***** TEXT SEGMENT *****
Transit workers on the picket lines for nearly three days drew certain conclusions from their experience. They sensed the broad sympathy for their struggle from working people facing the same issues of eroding wages and attacks on pensions and health care. They knew that their jobs could not be outsourced and that the economy of the wealthiest city in the world depended on them. They were angered by the slanders in the city’s gutter press and the hypocritical denunciations of “greedy” workers by billionaires like Mayor Michael Bloomberg and Metropolitan Transit Authority (MTA) Chairman Peter Kalikow. They were, to say the least, suspicious when they were sent back to work without a settlement, and then told a day or two later to accept a series of concessions as the best that could be achieved.
***** DATA ENTRIES *****
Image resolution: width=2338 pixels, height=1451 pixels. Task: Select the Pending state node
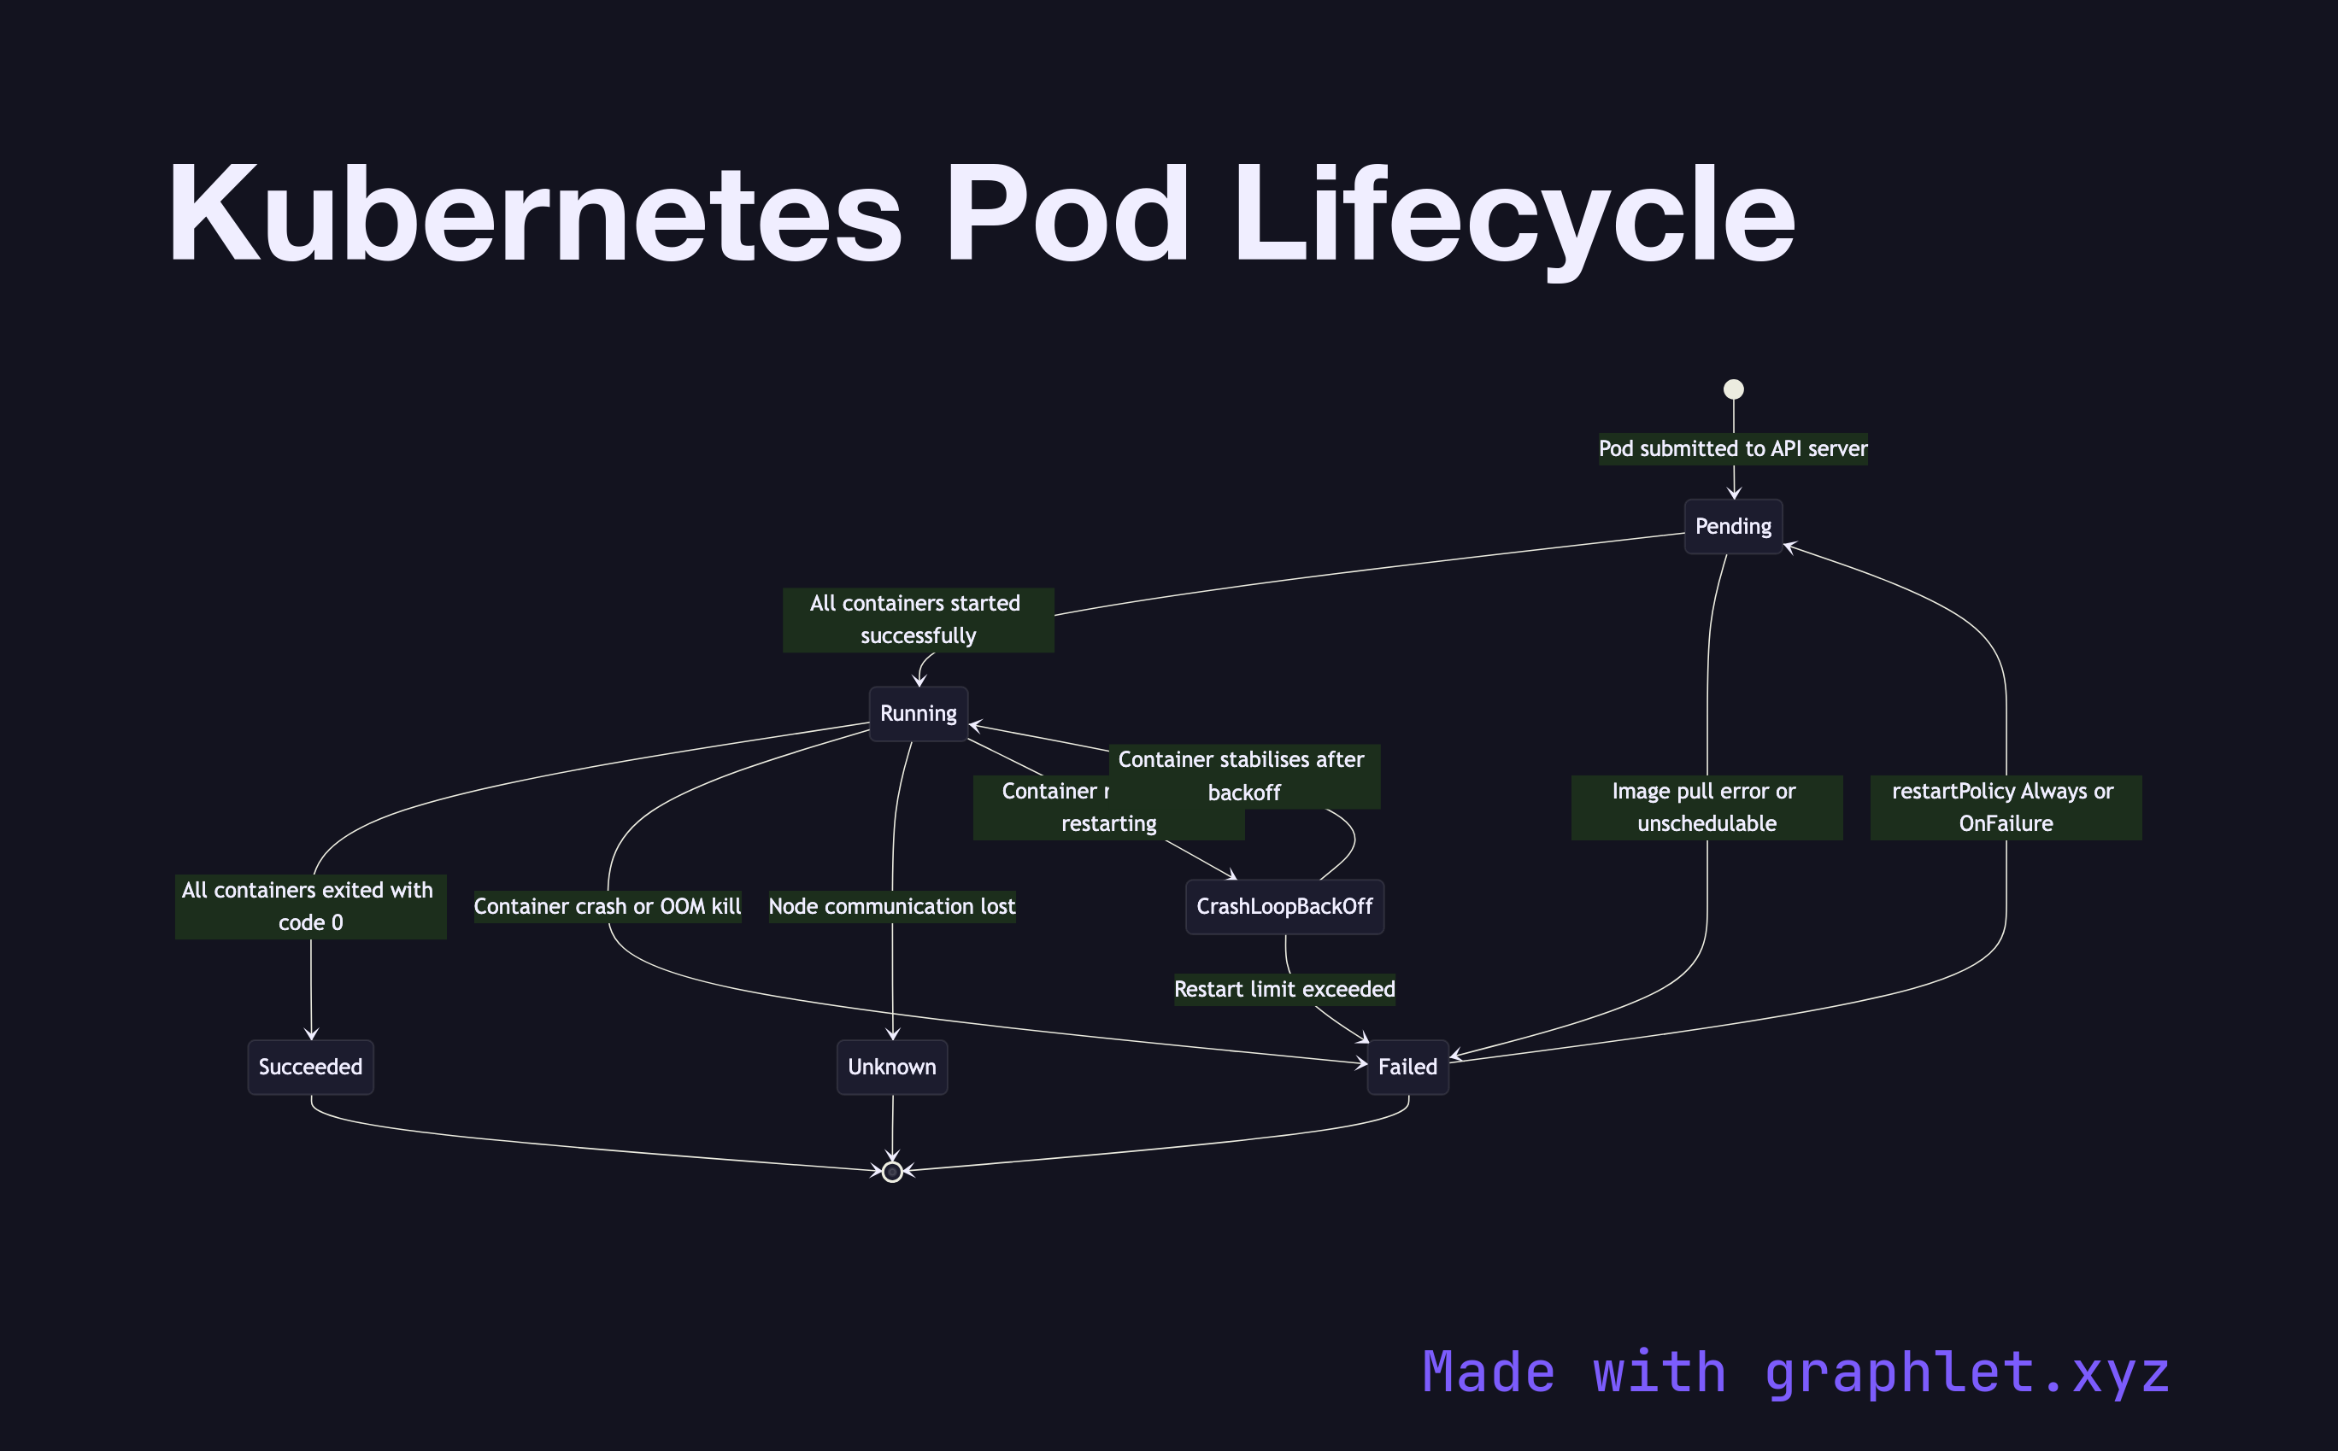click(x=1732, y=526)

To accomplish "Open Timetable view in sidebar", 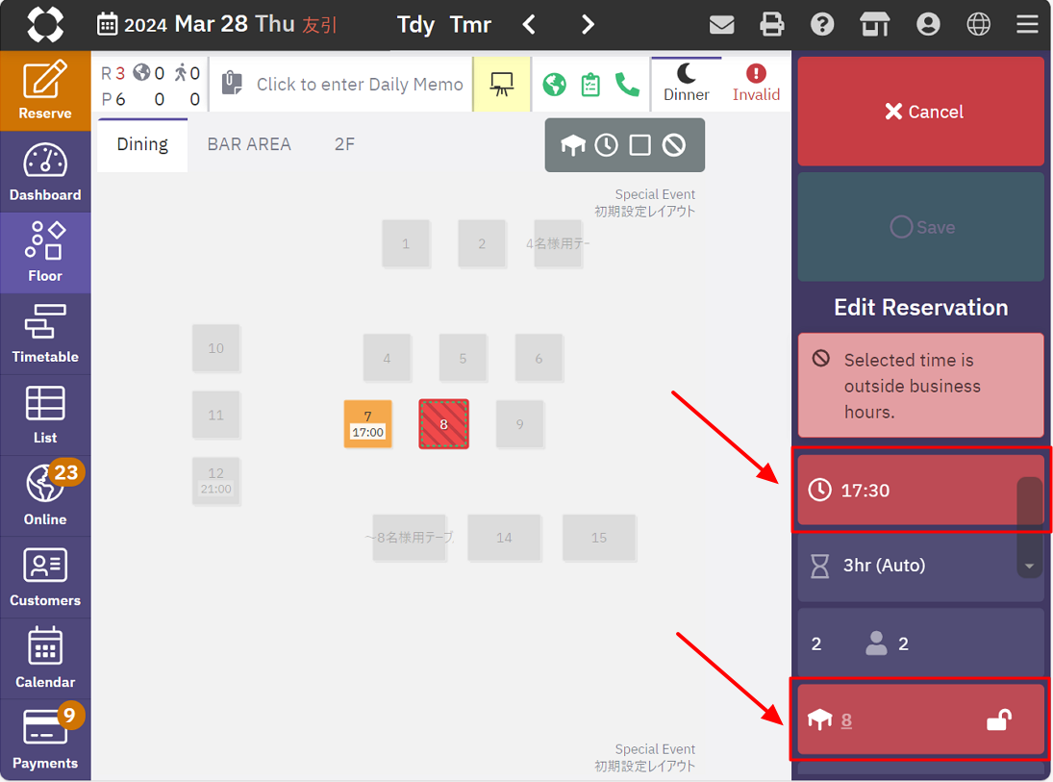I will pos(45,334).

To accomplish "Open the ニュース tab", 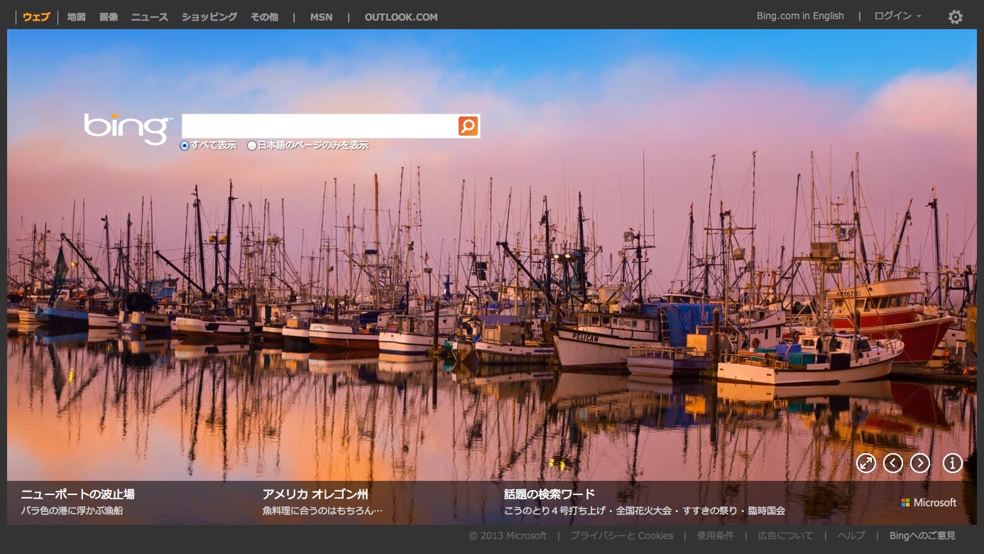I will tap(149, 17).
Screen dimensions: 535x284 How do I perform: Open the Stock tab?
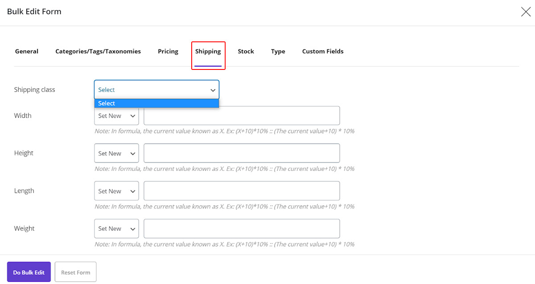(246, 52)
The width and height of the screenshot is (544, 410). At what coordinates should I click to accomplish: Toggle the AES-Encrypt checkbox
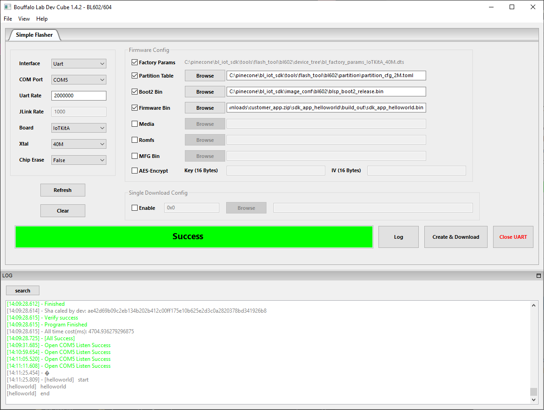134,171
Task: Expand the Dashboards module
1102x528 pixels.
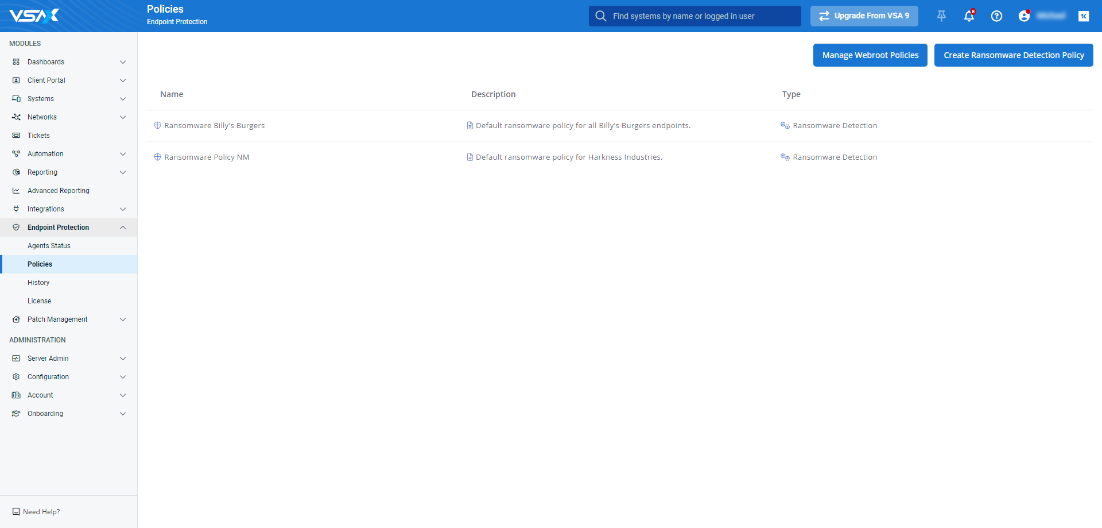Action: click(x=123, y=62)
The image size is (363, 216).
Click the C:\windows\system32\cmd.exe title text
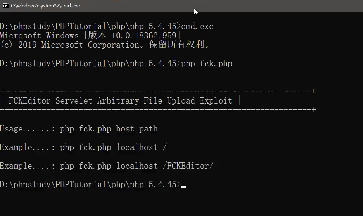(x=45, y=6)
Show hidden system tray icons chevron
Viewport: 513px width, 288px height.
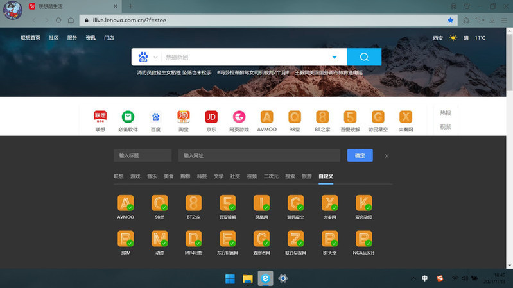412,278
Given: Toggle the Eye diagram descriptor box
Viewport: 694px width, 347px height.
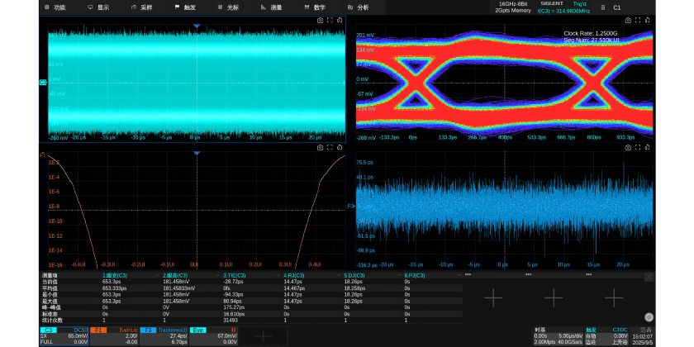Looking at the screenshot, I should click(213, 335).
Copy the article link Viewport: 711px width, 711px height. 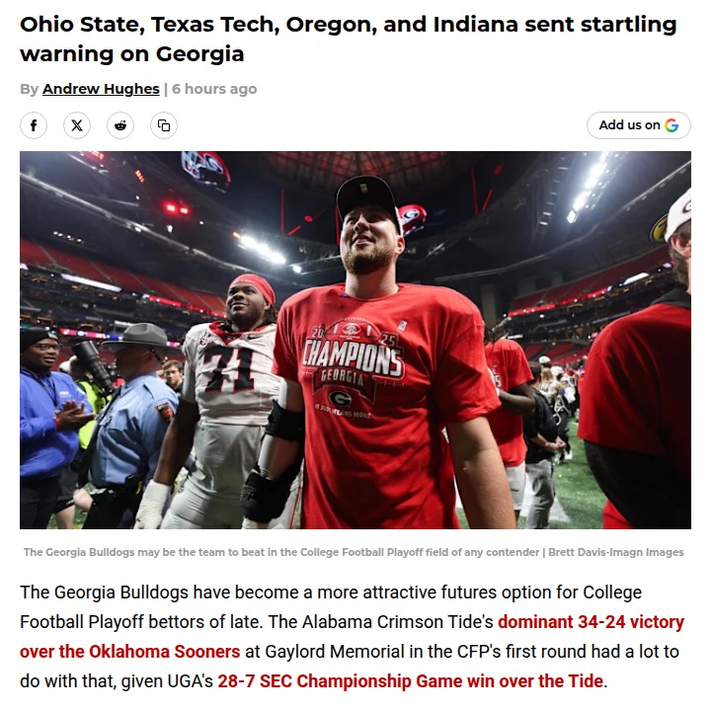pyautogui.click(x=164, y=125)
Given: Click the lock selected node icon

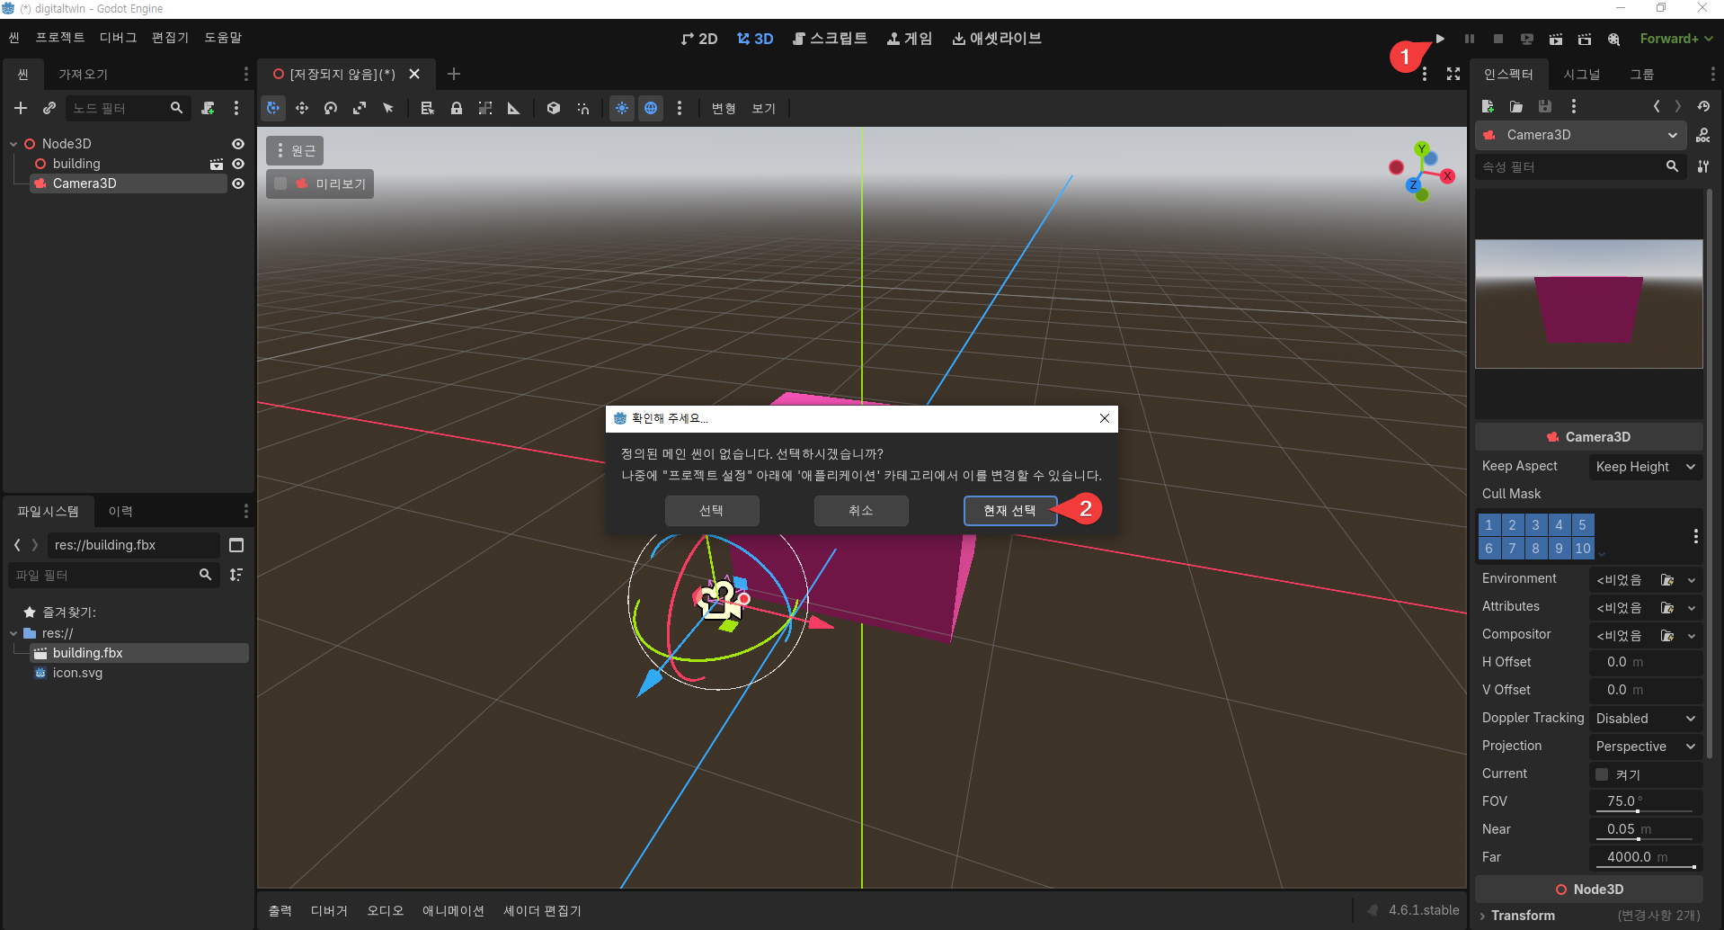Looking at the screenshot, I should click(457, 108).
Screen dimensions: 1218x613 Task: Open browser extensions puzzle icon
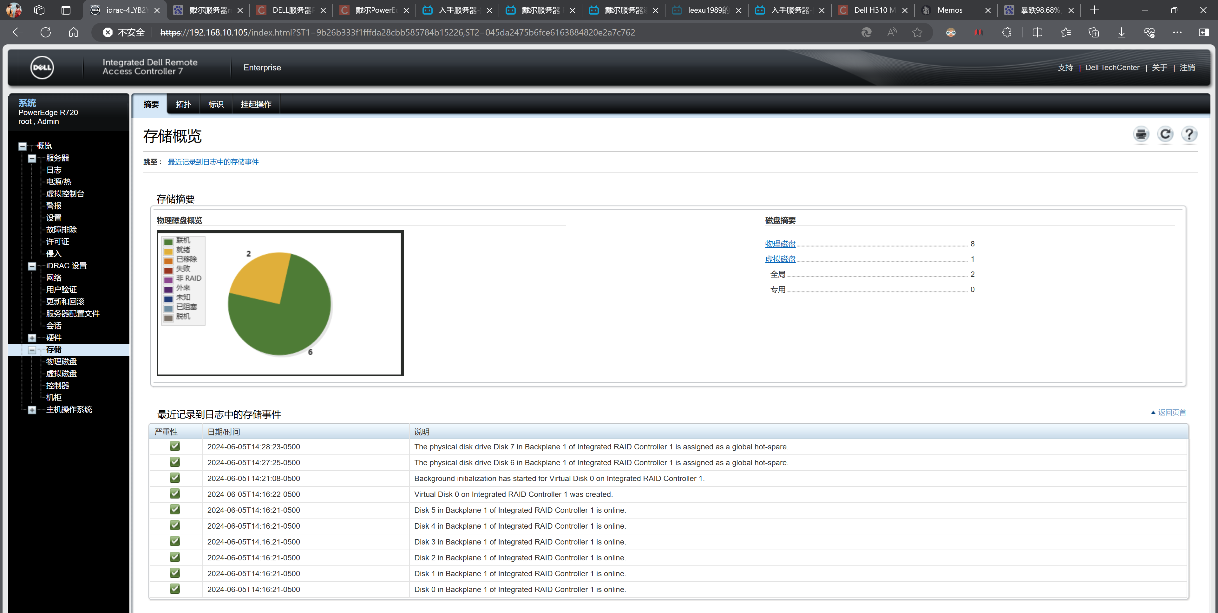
*****
(TASK LIST)
1. For each statement, answer yes or no according to the passage about the transit workers' strike, and quote the words of the passage that decide it. (a) The workers had been on the picket lines for nearly three days. (b) The workers were sent back to work after a settlement had been reached. (c) The workers believed their jobs could be outsourced.
2. Copy the lines of the records from the one containing "Show hidden system tray icons chevron" through the one containing "Looking at the screenshot, I should click(213, 335).", including both of those lines, and leave out the pictures.
These records are unrelated to the text.

(IN RESPONSE)
1.
(a) Yes: "Transit workers on the picket lines for nearly three days"
(b) No: "they were sent back to work without a settlement"
(c) No: "They knew that their jobs could not be outsourced"

2.
Show hidden system tray icons chevron
Viewport: 513px width, 288px height.
412,278
Given: Toggle the Eye diagram descriptor box
Viewport: 694px width, 347px height.
Looking at the screenshot, I should click(213, 335).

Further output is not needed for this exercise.